As I dip more and more into mobile gaming, I’m pleasantly surprised how much fun some casual titles can be and what indies have to offer on this digital platform. For most people who start up their iTunes program and browse through the store, it might already be old news, but I still like to promote the five games which are free to download from the official Apple Store by not simply listing them, but also giving a short insight of what to expect after having played them myself.
So if you want to try these games out for yourself, don’t hesitate, click on the appropriate links (highlighted at the beginning of each summary) before this limited offer expires. There’s nothing to lose, but a lot of great gaming experiences to gain. There are also 5 free apps available as well, so these might be worth checking out too: Barefoot World Atlas, Day One, How to Cook Everything, Over and Tractor DJ for iPhone.
(Finland 2012, developer/publisher: Frogmind, platform: iOS)
BADLAND is aesthetically a mix of LocoRoco and Limbo while it plays as an automatic left-to-right scroller. With an emphasis on physics-based puzzles, some extras like collecting more black creature balls who look like the main character, getting bigger and smaller, there’s a lot of variety in there, even if it can get quite tough. Still a very beautiful game which is in essence easy to control, but hard to master in later levels.
Infinity Blade II is the sequel to one of the most well-known graphical showcases the iOS can boast of. Even on the iPhone 4, it looks and sounds amazing, while the mix of a deep fighting system and RPG elements further add to the entertaining, but also brutal experience (even though there’s no blood, one seems to feel all the hits and misses of the weapons). Moving from one enemy to the next might not sound as innovative or engaging, but just looking at the enemy and general world design, this is only a minor concern.
Superbrothers: Sword & Sworcery EP is an 8-bit fantasy adventure with light puzzle solving and fighting. It’s a rather linear experience, but offers a unique atmosphere with its pixellated graphics and tongue-in-cheek narration. What’s also nice is that the chapters can be completed in around 15 minutes, so short play sessions unlock the engaging story in small doses.
(Germany 2011, developer/publisher: Andreas Illiger, platform: iOS)

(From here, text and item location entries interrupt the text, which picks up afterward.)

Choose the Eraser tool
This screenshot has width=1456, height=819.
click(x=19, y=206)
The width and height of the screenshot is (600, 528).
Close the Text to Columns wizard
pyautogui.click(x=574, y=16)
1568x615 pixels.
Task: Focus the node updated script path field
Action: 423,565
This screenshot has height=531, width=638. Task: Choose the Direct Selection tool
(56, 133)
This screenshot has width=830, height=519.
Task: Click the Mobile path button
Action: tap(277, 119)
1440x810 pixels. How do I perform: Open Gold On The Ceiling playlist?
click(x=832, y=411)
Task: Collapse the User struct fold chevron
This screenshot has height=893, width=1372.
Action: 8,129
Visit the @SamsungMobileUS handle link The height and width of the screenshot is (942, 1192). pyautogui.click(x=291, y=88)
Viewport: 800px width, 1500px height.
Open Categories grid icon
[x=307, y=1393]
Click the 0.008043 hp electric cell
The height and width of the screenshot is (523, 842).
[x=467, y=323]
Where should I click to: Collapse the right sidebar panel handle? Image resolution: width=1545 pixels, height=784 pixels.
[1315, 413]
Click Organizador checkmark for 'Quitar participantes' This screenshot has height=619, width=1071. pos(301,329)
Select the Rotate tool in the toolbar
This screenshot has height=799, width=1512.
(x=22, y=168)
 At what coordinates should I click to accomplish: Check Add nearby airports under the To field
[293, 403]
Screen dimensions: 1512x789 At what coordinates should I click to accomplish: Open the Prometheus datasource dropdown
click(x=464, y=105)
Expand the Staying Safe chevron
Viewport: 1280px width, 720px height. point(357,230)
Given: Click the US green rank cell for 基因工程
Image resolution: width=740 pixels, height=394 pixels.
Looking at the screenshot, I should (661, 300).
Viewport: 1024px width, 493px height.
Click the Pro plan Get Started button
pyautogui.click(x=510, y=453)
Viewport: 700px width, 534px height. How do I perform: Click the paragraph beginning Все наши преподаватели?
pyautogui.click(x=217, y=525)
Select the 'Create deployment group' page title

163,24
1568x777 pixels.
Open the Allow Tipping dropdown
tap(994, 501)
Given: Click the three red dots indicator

Tiny Wings is another well-known cute little platform-runner with score attack features. Actually the first title I saw way back in the days when smartphone gaming never seemed that interesting compared to PC, console or handheld offerings. The gameplay idea is simple: tapping on the screen to make a bird take up speed while sliding up and downhill. Still this requires quite a lot of timing and coordination when chasing the achievements without losing the flow of the moment. The music and cute graphics only seem to present a relaxing, but ultimately hide a quite taxing arcade game.
Where’s My Water might have the Disney logo on its title screen, but except for some cute drawings (which could also stem from Cut the Rope), there’s little connection to the brand. The gameplay of digging through earth to direct water to a crocodile’s shower is simple and like most puzzle games becomes more complicated if one wants to collect bonus stuff on the way in the form of toy ducks. It’s not the most original idea, but the title is still fun and addictive to play on the go.